• **Tasks for this exercise**:
1. Answer these questions from the passage on astrophotography, one line each:
(a) Which plugin for Adobe Photoshop does the passage name?
(b) Which process involves stitching together multiple exposures photographed with different filters?
(c) According to the quotation Kessler cites, what is lost if a different color is not used for each data set?
2. Reproduce the passage on astrophotography word for word, everything from "Building Composites –" down to "a particular institution.".

• **Source document**:
<<<<

The chapter ‘Translating Date into Pretty Pictures’ dissects the way ‘Astrophotography’ is ‘made’ from data, where data from ‘flexible image transport files’ (FITS) are downloaded from the Hubble Telescope before inputted into imaging programs such as ‘IRAF’ software or more recently via the ‘FITS Liberator’ plugin for Adobe Photoshop. Astrophotographers then work through a series of processes to render this data and ‘make visible’ areas of the data which lie beyond the electomagnetic spectrum.

EM_spectrum_compare_level1_lg

The Electromagnetic Spectrum. Ultraviolet or Infrared light may be collected as data by the Hubble Telescope, but this is invisible to the human eye.

These processes include:

Building Composites –
stitching together multiple exposures that have been photographed with different filters.

Selecting Contrast –
 ‘revealing’ structures of the unseen such as nebula/gas clouds (some Astrophysicist’s match each pixel to lumen/light intensity data and have a closer association with nature)

Determining Colour – this isn’t scientifically assigned, although blue often characterises the least energy and red the most energy. Kessler repeatedly states that some astrophotography aesthetics are decided by ‘trained judgement’ or through a set of pre-determined algorithms associated with a particular institution.

Kessler cites: “It’s important to use a different color for each data set. Otherwise, distinct information from each of the data sets is lost.” (Rector et al., “Image-Processing Techniques for the Creation of Presentation-Quality Astronomical Images,” p. 609)

>>>>

• **Information**:
<<<<

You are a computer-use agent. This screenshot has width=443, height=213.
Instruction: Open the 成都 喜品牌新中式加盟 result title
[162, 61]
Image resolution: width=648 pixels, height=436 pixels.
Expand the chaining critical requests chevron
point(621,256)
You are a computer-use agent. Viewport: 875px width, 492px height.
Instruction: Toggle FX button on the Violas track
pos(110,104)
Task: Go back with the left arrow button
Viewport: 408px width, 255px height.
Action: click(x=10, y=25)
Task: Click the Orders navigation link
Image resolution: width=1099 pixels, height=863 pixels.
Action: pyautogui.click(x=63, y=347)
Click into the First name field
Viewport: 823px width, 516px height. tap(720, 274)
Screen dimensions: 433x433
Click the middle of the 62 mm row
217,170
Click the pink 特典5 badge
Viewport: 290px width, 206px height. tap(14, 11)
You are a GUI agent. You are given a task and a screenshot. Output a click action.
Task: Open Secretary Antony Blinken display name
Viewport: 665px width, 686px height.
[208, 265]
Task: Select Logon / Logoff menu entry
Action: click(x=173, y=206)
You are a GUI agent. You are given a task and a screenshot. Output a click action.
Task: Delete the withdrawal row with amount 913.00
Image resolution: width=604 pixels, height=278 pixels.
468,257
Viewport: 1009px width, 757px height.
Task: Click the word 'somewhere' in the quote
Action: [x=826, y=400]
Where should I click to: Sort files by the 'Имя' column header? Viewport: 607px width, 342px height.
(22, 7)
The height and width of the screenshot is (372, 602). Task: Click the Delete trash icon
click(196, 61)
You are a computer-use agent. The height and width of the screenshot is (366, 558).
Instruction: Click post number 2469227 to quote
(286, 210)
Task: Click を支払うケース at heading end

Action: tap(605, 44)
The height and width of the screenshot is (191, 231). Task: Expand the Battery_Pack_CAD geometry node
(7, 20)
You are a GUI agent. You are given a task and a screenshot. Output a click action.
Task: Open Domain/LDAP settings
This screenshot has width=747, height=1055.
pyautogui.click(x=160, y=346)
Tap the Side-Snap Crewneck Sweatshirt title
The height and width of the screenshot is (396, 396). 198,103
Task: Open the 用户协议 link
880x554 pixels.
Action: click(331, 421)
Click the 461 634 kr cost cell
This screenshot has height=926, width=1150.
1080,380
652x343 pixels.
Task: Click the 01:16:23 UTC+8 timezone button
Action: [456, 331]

>>>>

• **Solutions below**:
1.
(a) The FITS Liberator plugin.
(b) Building Composites.
(c) Distinct information from each of the data sets.

2.
Building Composites –
stitching together multiple exposures that have been photographed with different filters.

Selecting Contrast –
 ‘revealing’ structures of the unseen such as nebula/gas clouds (some Astrophysicist’s match each pixel to lumen/light intensity data and have a closer association with nature)

Determining Colour – this isn’t scientifically assigned, although blue often characterises the least energy and red the most energy. Kessler repeatedly states that some astrophotography aesthetics are decided by ‘trained judgement’ or through a set of pre-determined algorithms associated with a particular institution.